Yelena does have some mommy-dom scenes with Bob (whose alter ego Void, is the villain of the movie), but no romance there either. Bob is depressive and lonely, and John gives him a hard time for a bit, but even there he seems outclassed. When he tells Bob he's Captain America, he laughs and when pressed about his reaction, he says "Cause you're an asshole". Yelena is sort of protective of Bob, in a big sister way, which towards the end I thought might turn romantic (you know, the Femme Fatale and soft guy type of relationship, that is, I guess, not unheard of in fiction) but no. She looks after him and is instrumental in helping him take back control over his body from the Void, but it's more like a found family type of thing.

It's feels weird, not just because it breaks the previous established formula of the hero gets the girl, but these characters are pretty much at their physical peak with extraordinary skills. In the real world, when top athletes are put together during the Olympics, well you can guess what happens.

The characters form a team at the end of the movie, but I don't think romance is going to be explored based off the recent trend.

In Shang-Chi, the namesake character has a girl best friend with whom he gets drunk and has friend activities (working low end jobs, getting drunk, karaoke). At the end, after he saves the world together with his best friend, his grandma hints at a possible relationship/marriage between the 2 which is shut down immediately by both of them.

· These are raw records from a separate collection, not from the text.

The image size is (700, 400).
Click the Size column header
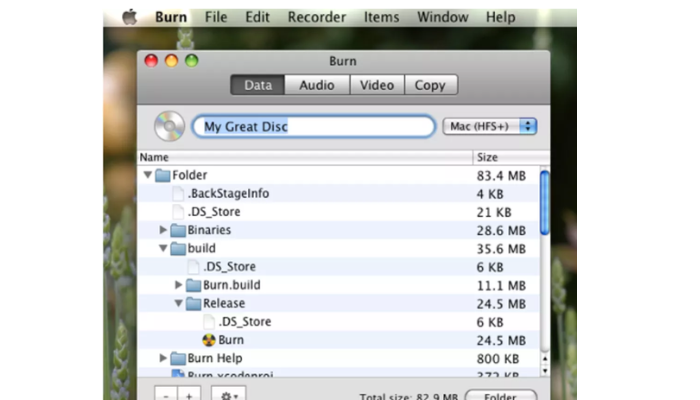[x=505, y=157]
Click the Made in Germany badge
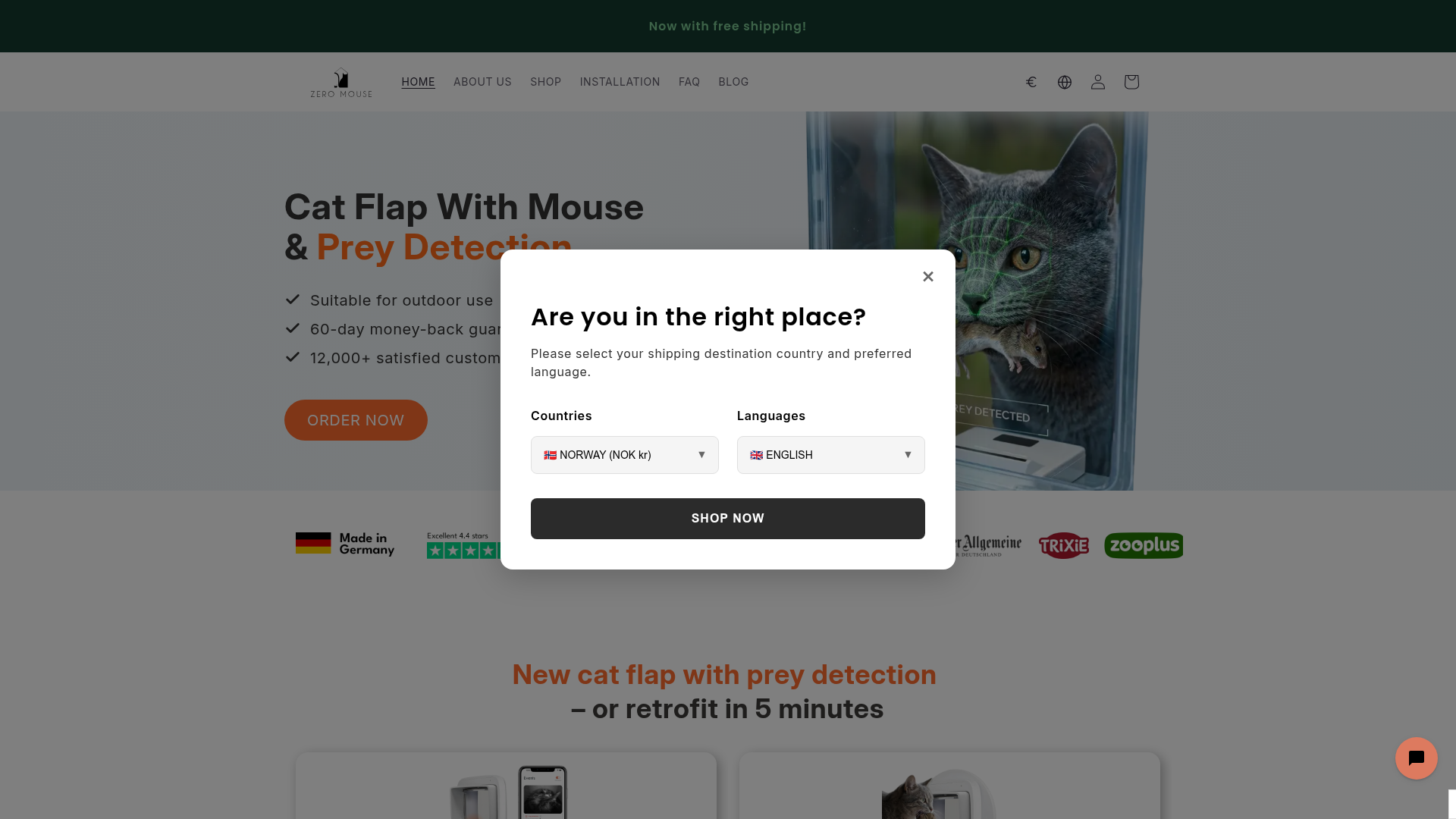Screen dimensions: 1456x819 tap(345, 544)
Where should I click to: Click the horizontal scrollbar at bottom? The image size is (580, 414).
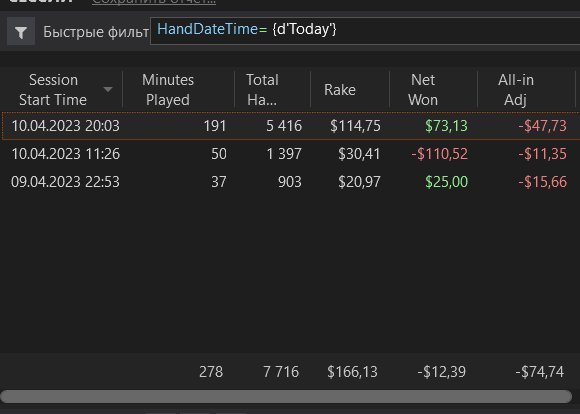click(x=286, y=396)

Falcon and the Winter Soldier also lacks romance, with the discourse around that time being the shipping of the two (male) protagonists, which got shut down fast by Anthony Mackie (Falcon). Speaking of him, I don't think he had any romantic relationships in the few projects he appeared; most recently he starred in Captain America: Brave New World, where he fights the Thunderbolt Ross (as the Red Hulk. See, Ross is the Hulk's antagonist in the Hulk movie. He also hates Bruce Banner (the, um, Hulk) as he doesn't approve of him dating his daughter, Betty. Again, the relationship isn't really explored past the first installment, and the Black Widow sort of takes the role of "woman who calms the Hulk down" from Betty Ross but I don't think they ever really dated or kissed on-screen. There were certainly some more emotional scenes between them, but if I remember correctly, any actual dating, if it happened, is just referred to in dialogue. But Betty comes back to talk to her (previously estranged) father. Anthony Mackie's character has no romantic subplot, nor does it seem he is interested in any.

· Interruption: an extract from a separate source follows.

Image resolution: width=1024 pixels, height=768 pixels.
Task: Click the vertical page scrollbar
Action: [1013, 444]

Usually, these big action blockbusters have a romantic subplot so the wives/girlfriends have something to care about during all the fights and explosions happening all around. Even their big hit in the last few years, Deadpool and Wolverine, lacked any romantic subplot. Ant-Man and Wasp marry, but there is barely any romance. Even their most successful relationship, Ironman and Pepper Potts, is an afterthought. To say nothing of how the Thor franchise handled the main relationship. Diminishing screen time and maybe throwaway lines during the big team-ups.

Keep in mind that in the comics characters, especially protagonists, have a bunch of love interests that they jump between. Here is how Spider-Man was portrayed (accurately) in Marvel Ultimate Alliance at 10:38 (spoilers for a 20 year old game) The team gets sent to Mephisto's Realm (Hell) and Spider-Man quips "Why can't we be sent to an alternate dimension filled with lonely supermodels?" which is entirely on-par with what a young guy would wish.

The current Spider-Man has a relationship with MJ which is basically best friends who occasionally kiss. Here is a list of Spider-Man's love interests (spoilers for the comics).

I know there are counterexamples both in and out of the superhero genre. But given how prominent the genre is to movies, especially action/adventure movies, this to me seems way more than just an accidental occurrence.

I guess my questions are if you think that the romantic interest is the new "parents problem" that young protagonists have (which is why they are disproportionately orphans or estranged or never mentioned) and if so, is this a recent development due to less interest by younger generations in romance/dating/sex?